Deep Dive

Performance Optimization for Generative UI

How to keep AI-powered interfaces fast: streaming strategies, bundle optimization, and rendering patterns.

A
Alex13 min read

The Performance Paradox

The paradox is simple: 300ms can feel like forever, while 1.2 seconds can feel instant. And in Generative UI this is not theoretical. I had a production case where switching from in-memory caching to streaming skeletons cut perceived load time by 3× — while increasing total time-to-full-component by 80ms.

LLM inference is 200–800ms for a simple response and several seconds for multi-tool ones. CDN, SSG, and edge caching cannot remove this latency: the LLM decision step sits on the critical path of every request. But the interface does not have to feel slow.

This article is not "10 perf tips." It is an attempt to separate when optimization is worth doing from when it is self-deception and engineering gold-plating, and which strategy solves which specific problem. With real numbers from my production, not from benchmarks on blog posts.

When NOT to Optimize

Before reading about the six strategies below, answer three questions:

  1. Have you measured current performance? If not — close this tab and instrument TTFC/TTIC tracking. Half my clients who showed up with "everything is slow" had a p50 of 600ms and angry users from layout shift (CLS), not from latency.
  2. Is your p95 already under 1.5 seconds?

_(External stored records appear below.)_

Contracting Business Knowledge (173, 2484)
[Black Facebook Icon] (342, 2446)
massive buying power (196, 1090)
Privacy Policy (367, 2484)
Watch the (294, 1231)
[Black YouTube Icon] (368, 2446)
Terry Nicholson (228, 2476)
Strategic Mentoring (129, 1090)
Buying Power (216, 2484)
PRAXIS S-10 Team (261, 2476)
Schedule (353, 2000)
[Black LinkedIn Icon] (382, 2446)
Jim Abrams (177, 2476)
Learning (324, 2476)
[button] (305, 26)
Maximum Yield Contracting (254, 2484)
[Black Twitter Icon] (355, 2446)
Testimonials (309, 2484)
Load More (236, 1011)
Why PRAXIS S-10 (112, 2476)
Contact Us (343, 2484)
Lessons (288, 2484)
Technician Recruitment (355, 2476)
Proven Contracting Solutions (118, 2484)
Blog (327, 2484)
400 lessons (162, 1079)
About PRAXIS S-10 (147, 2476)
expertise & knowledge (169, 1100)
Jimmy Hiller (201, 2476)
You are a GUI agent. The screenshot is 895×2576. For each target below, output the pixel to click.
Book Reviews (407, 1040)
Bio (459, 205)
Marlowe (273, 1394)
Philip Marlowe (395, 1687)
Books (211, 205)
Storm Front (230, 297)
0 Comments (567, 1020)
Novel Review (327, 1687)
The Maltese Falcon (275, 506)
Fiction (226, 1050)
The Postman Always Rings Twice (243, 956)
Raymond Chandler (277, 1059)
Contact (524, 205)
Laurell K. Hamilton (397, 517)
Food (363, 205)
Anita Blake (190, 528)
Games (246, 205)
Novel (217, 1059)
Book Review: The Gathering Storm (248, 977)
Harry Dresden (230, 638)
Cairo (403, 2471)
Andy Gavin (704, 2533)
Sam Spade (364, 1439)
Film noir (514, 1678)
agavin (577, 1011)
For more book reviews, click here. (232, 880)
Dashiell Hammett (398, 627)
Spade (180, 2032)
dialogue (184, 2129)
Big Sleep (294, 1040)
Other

Then streaming skeletons and optimistic UI will give you ~20% perceptual improvement — at the cost of a week of work. Spend that week on functionality instead.
  3. Do you have under 100 daily active users? A Redis cache at two requests per minute is infrastructure cargo-culting. An in-memory Map will hold up for another year and a half.

Optimization is not "always good." Each strategy below adds complexity, failure modes, and cognitive load. If you have one engineer and the product is still searching for PMF — stream skeletons (Strategy 1) and do nothing else yet. Everything else is premature.

The Trade-Offs Table

Six strategies, their cost, and where each pays off:

StrategyComplexityTTFC winTTIC winWhen to use
1. Stream skeletonsLow (hours)−400…600ms0Always, if you use streamUI
2. Parallel tool callsLow (hours)0−30…50%When ≥2 independent fetches in generate
3. Response cachingMedium (days)0−500…800ms on cache hitQueries repeat ≥10×/day/user
4. Model selectionLow (hours)0−200…500msSimple tool selection, no reasoning
5. Bundle optimizationMedium (days)−100…300ms (cold load)0Bundle > 200KB or mobile-heavy audience
6. Optimistic UIMedium (days)−150…250ms0Queries are predictable from keywords

If forced to rank by benefit-÷-complexity on a mature product with traffic, the order is: 1 → 4 → 2 → 6 → 3 → 5. Strategies 3 and 5 pay off later than expected and have repeatedly been my "wasted a week" line items.

The Metrics That Matter

Before optimizing, define what you are measuring:

Time to First Component (TTFC): How long until the user sees any AI-generated element, even a loading state. Target: under 200ms. This is achievable by streaming the skeleton immediately while inference runs.

Time to Interactive Component (TTIC): How long until the first real, data-populated component appears. Target: under 800ms. This is the end of LLM inference for the first tool call.

Streaming Completion Time: How long until all generated components have loaded. This varies with the number of tool calls. With streaming, this is less important than TTFC and TTIC.

Layout Shift Score (CLS): Generated components should not shift the page layout as they load. Skeletons must match the size of the final component.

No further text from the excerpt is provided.